— START —
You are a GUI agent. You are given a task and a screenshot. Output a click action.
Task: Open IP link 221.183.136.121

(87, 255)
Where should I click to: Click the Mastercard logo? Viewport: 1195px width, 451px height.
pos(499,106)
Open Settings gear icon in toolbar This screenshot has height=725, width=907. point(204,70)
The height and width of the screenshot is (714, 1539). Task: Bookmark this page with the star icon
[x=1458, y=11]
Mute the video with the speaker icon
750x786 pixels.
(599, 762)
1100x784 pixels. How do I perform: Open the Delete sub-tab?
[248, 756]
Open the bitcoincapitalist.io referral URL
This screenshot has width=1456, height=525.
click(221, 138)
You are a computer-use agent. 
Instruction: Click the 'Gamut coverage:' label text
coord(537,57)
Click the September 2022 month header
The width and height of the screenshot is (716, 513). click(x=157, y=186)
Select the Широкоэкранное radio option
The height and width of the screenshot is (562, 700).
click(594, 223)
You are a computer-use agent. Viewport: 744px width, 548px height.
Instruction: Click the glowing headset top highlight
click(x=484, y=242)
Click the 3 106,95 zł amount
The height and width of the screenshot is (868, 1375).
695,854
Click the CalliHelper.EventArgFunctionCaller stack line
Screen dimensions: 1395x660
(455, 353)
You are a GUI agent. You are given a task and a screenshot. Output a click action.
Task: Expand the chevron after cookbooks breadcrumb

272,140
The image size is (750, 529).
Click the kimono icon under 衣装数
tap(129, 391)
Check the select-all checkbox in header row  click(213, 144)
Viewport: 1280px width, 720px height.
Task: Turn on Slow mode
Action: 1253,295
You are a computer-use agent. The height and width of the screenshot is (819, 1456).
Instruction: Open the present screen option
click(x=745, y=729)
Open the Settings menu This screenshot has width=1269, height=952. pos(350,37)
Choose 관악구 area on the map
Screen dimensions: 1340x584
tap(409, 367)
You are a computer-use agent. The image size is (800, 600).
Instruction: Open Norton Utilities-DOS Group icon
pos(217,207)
— END —
### STATED GOAL
Gather every line in the rows above that contains the string "pixels", copying each line in full. Case counts.

### EXPECTED OUTPUT
750x786 pixels.
1100x784 pixels. How do I perform: Open the Delete sub-tab?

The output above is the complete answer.